7. Imports of computer hardware surge 42 percent to $715 million on licensing fears
Import of personal computers, including laptops and tablets, shot up in September by 42 percent to $715 million, according to trade ministry data. The rise in these imports were led by China at 33 percent, followed by and Singapore at as much as 188 percent.
Why it’s important: This is a complete reversal of a year-long downward trend triggered mainly by the government’s decision to impose import restrictions on electronic hardware.
8. OpenAI investors try to bring back founder Sam Altman after dramatic ouster
OpenAI’s investors are making efforts to bring back Sam Altman, the CEO who was ousted last week. Altman is thinking about returning but has told investors that if he does return, he would want a new board and governance structure.
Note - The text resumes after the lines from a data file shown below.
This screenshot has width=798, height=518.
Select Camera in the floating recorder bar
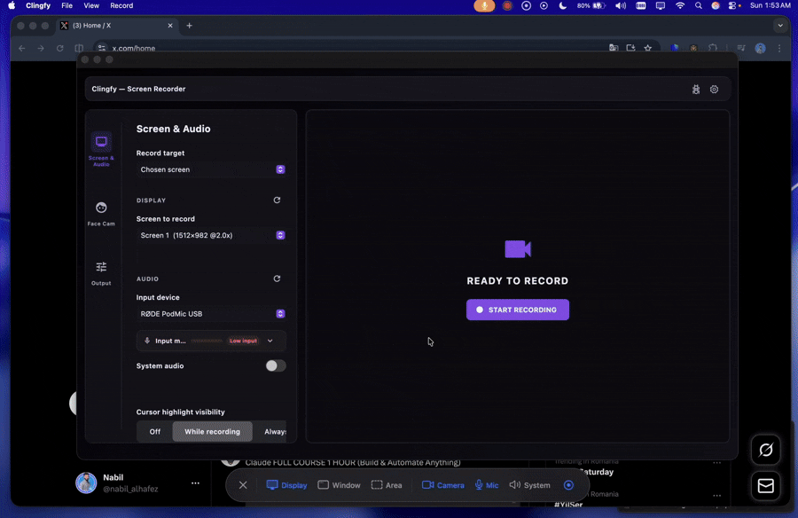(x=442, y=485)
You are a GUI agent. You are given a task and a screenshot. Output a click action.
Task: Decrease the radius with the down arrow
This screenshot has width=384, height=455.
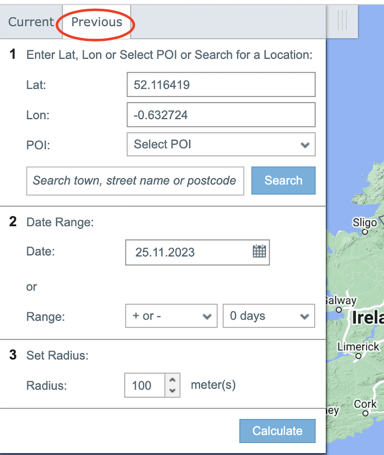click(173, 390)
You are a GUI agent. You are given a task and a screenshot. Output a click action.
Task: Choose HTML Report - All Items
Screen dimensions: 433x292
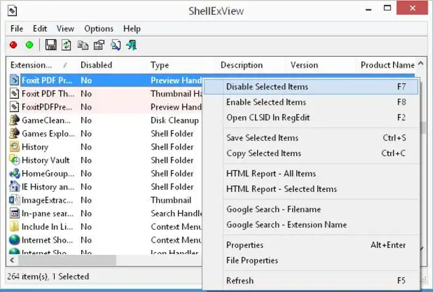[271, 173]
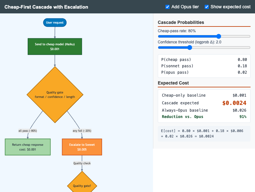Click the any fail (~20%) edge label
255x192 pixels.
pyautogui.click(x=82, y=131)
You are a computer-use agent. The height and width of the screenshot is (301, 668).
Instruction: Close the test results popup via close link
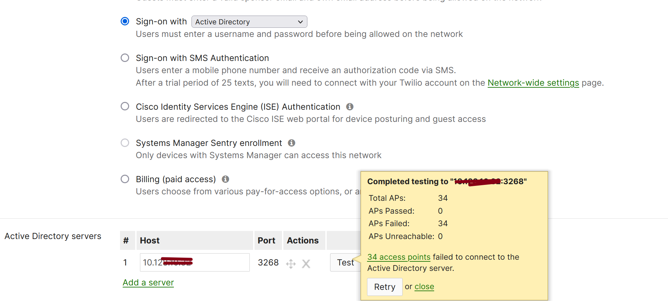(x=424, y=287)
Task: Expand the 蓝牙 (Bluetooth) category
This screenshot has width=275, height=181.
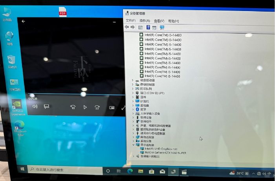Action: tap(133, 110)
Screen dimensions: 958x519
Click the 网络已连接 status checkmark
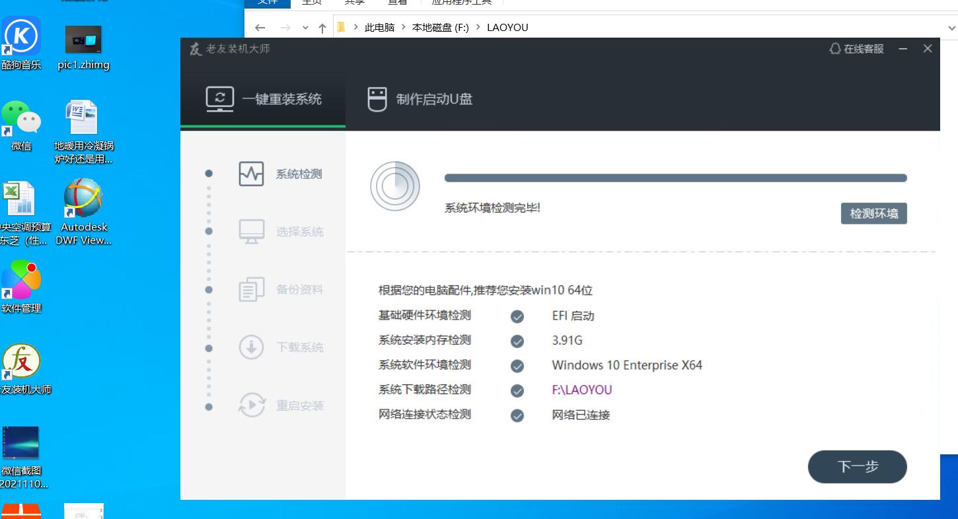coord(517,415)
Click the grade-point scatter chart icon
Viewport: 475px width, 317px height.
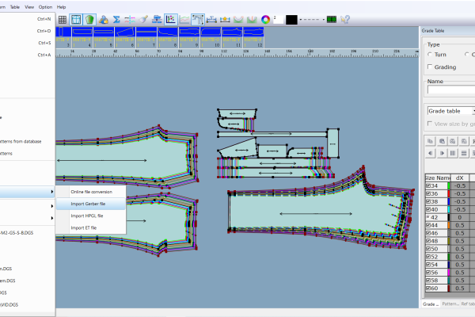pyautogui.click(x=171, y=20)
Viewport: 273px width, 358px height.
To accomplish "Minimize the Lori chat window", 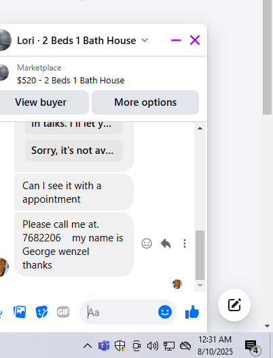I will (176, 41).
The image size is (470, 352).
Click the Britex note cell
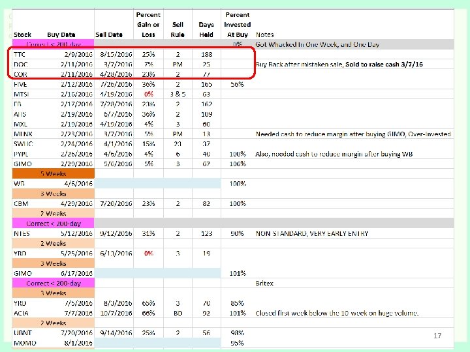point(264,283)
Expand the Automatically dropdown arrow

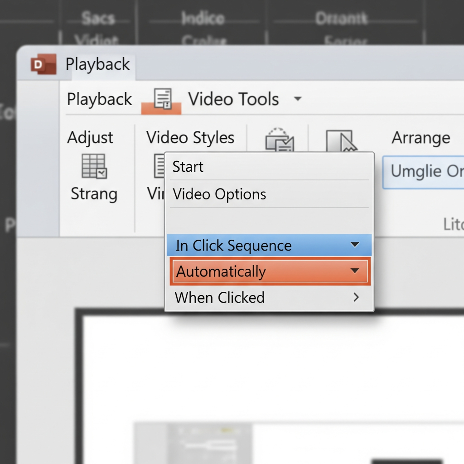point(355,271)
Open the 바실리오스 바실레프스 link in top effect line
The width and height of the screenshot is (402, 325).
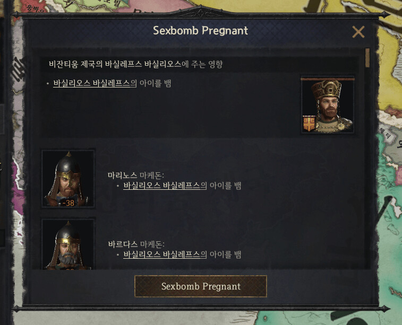[x=95, y=83]
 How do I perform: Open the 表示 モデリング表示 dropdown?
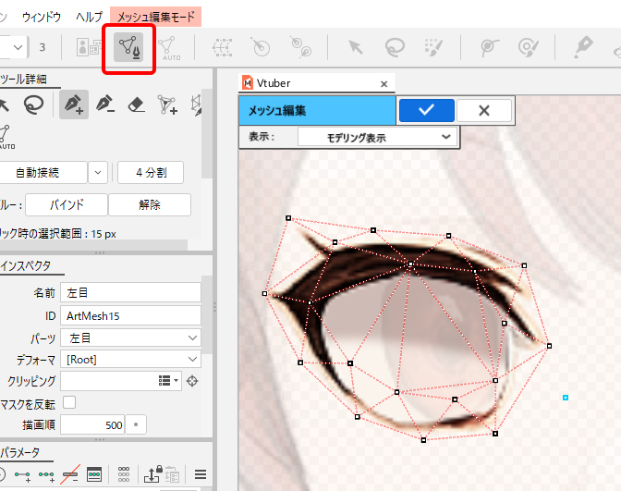(x=377, y=138)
He has separately discussed starting a company that would bring on former OpenAI staff, including several who quit in protest over his ouster.
Why it’s important: Dramatic developments seems to be overtaking OpenAI ahead of the first anniversary of the launch of its game changing ChatGPT. OpenAI went from a small non-profit to a multibillion-dollar company in supersonic speed under Altman.
9. Compensation consultants caution that 9-10 percent hike may not beat inflation
At a time of high inflation and rapidly rising costs, a 9-10 percent salary hike may not help beat inflation, consultants working on compensation across sectors have cautioned. Companies on the other hand are striving to offer tax-saving benefits and reimbursements to help increase cash-in-hand for staff and help them make the best of increased pay packages.
Why it’s important: Persistently high inflation in recent times have taken a toll on even employees in India’s formal sector. An erosion is earnings by the high-spending segment of the population could put on the brakes on the economy’s growth story.
10. Singhania couple may reach settlement on splitting $1.4 billion wealth post separation
Nawaz Modi, the estranged wife of Gautam Singhania, has sought three-quarters of the industrialist’s net worth of an estimated $1.4 billion for their two daughters and herself as part of a family settlement following the couple’s separation. While Singhania is believed to have agreed to share the wealth with Nawaz Modi and daughters Niharika and Nisa, the Raymond Group chief has suggested setting up a family trust to hold the assets where he would be the sole managing trustee.
Why it’s important: Setting up family trusts have long been the preferred method of transferring wealth to the next generation in the US. The trend seems to be catching up in India as well, especially in instances where there are multiple claimants.